(Data extracted from a collection)
··········
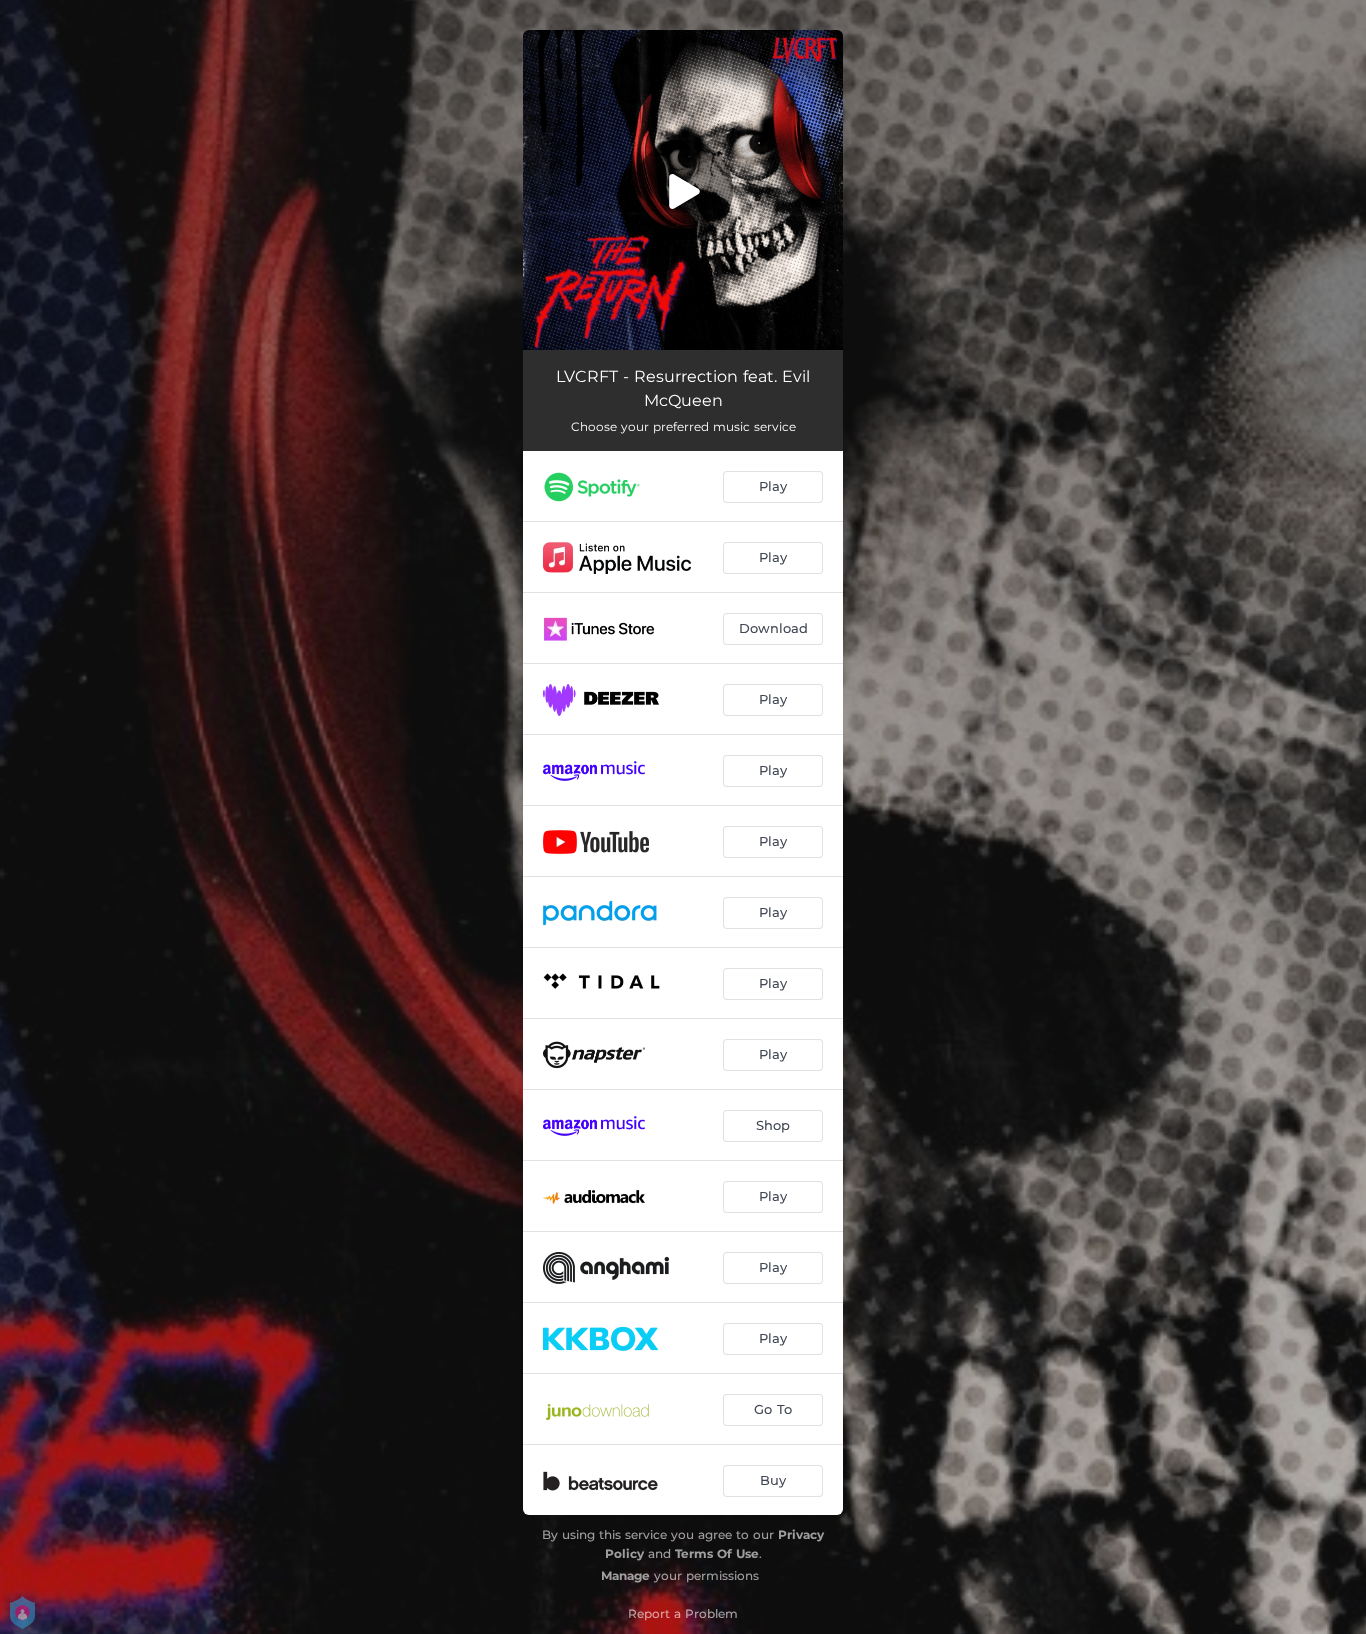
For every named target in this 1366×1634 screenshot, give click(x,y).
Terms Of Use (717, 1553)
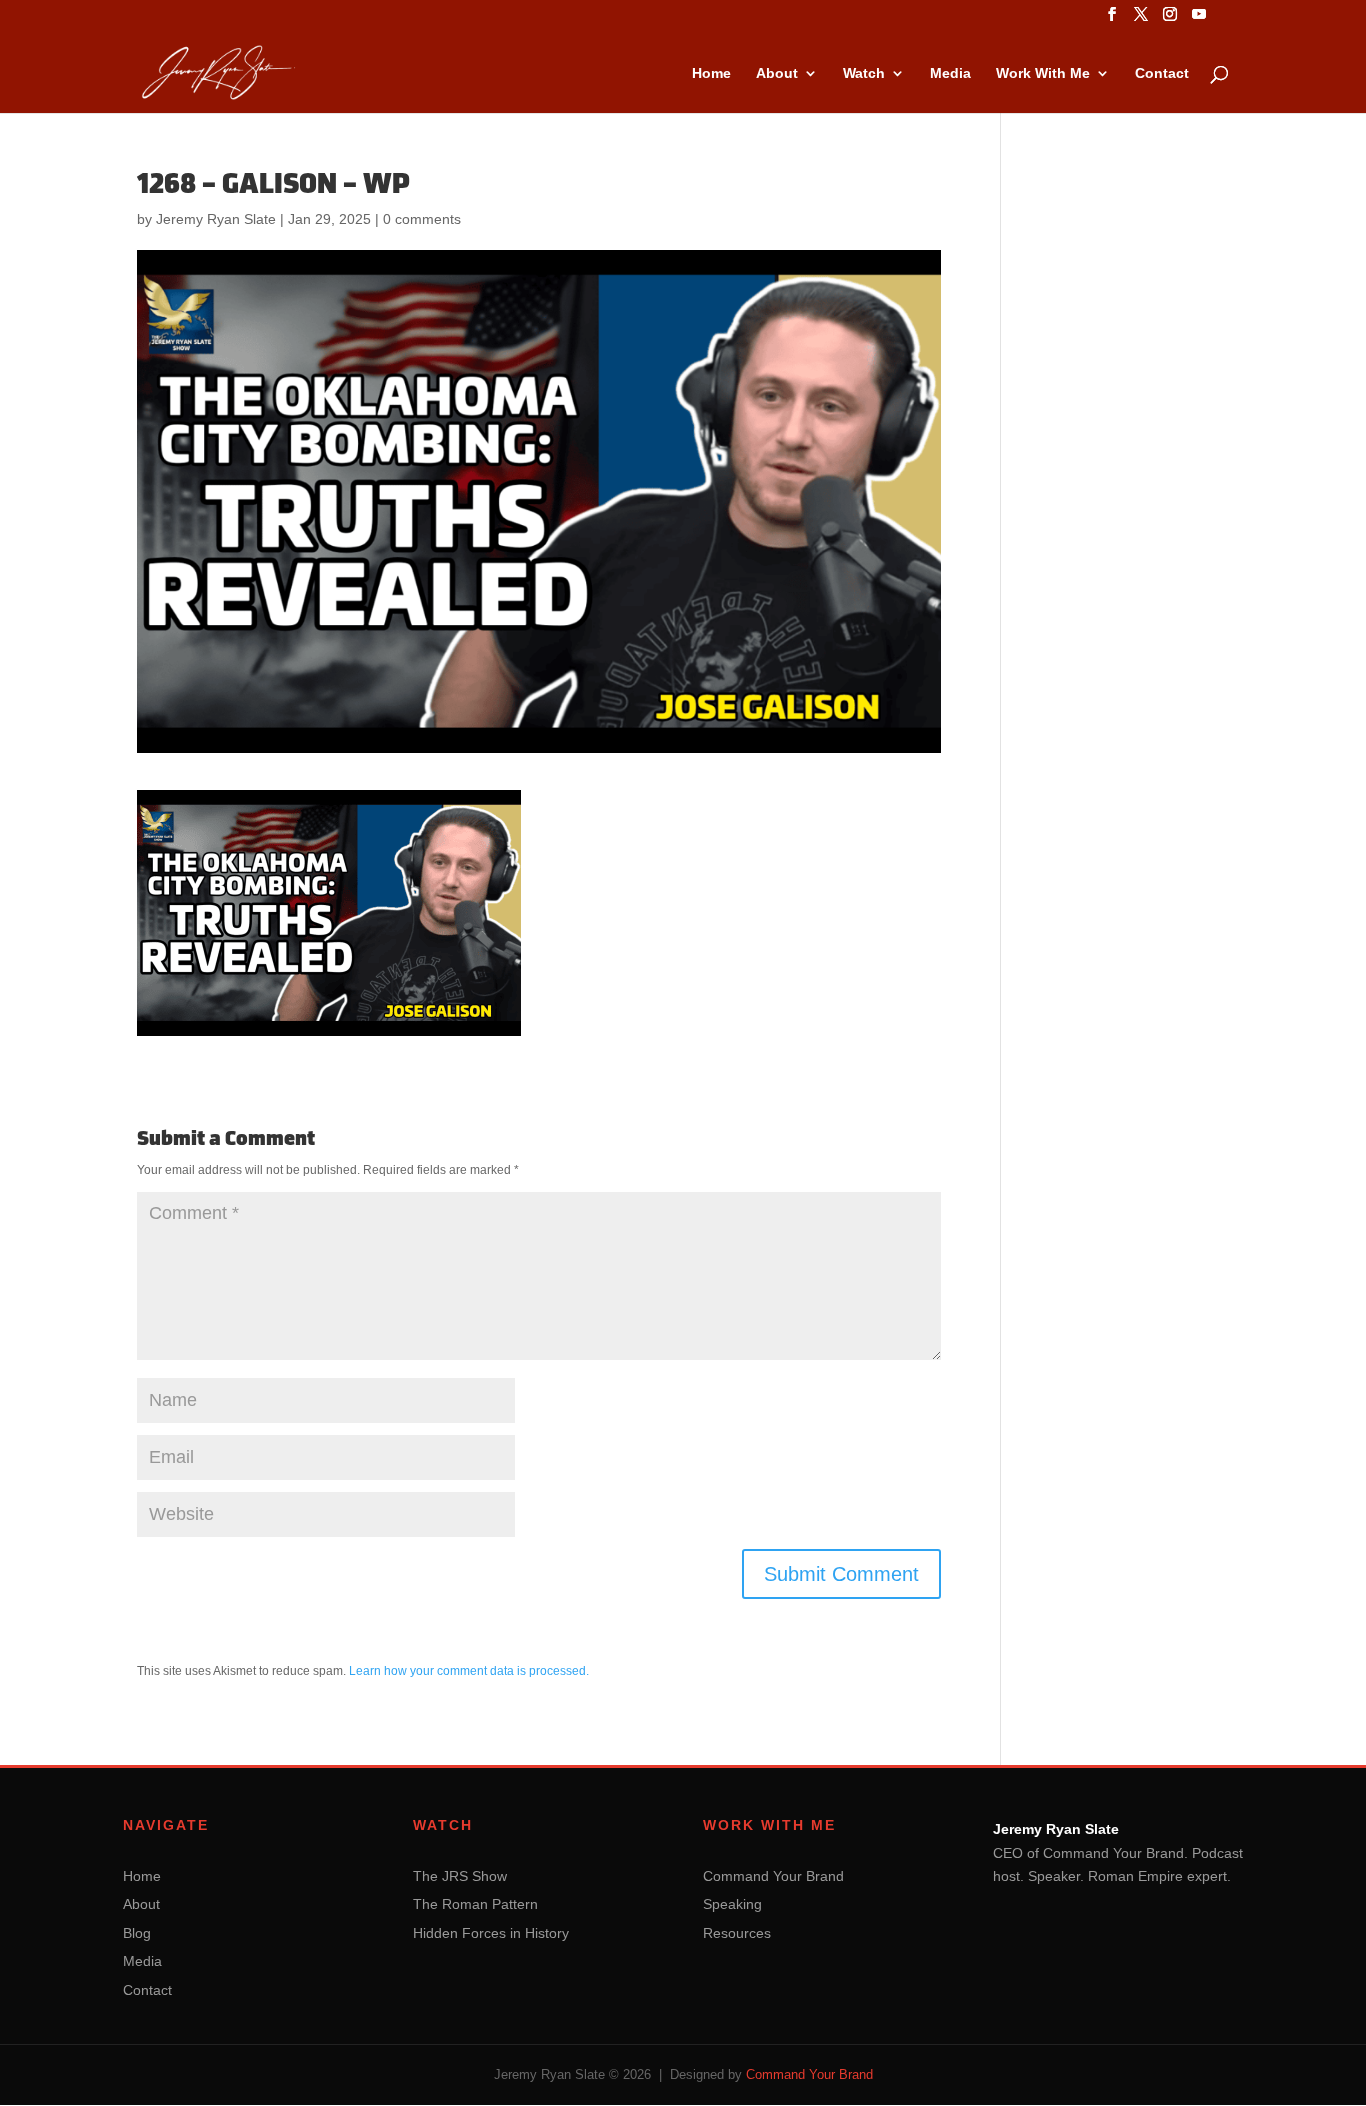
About (777, 73)
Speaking (732, 1904)
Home (711, 73)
··········
An exact reprint of the records above is required, with all pictures left out.

For every named target in this 1366×1634 screenshot, give click(x,y).
Terms Of Use (717, 1553)
About (777, 73)
Speaking (732, 1904)
Home (711, 73)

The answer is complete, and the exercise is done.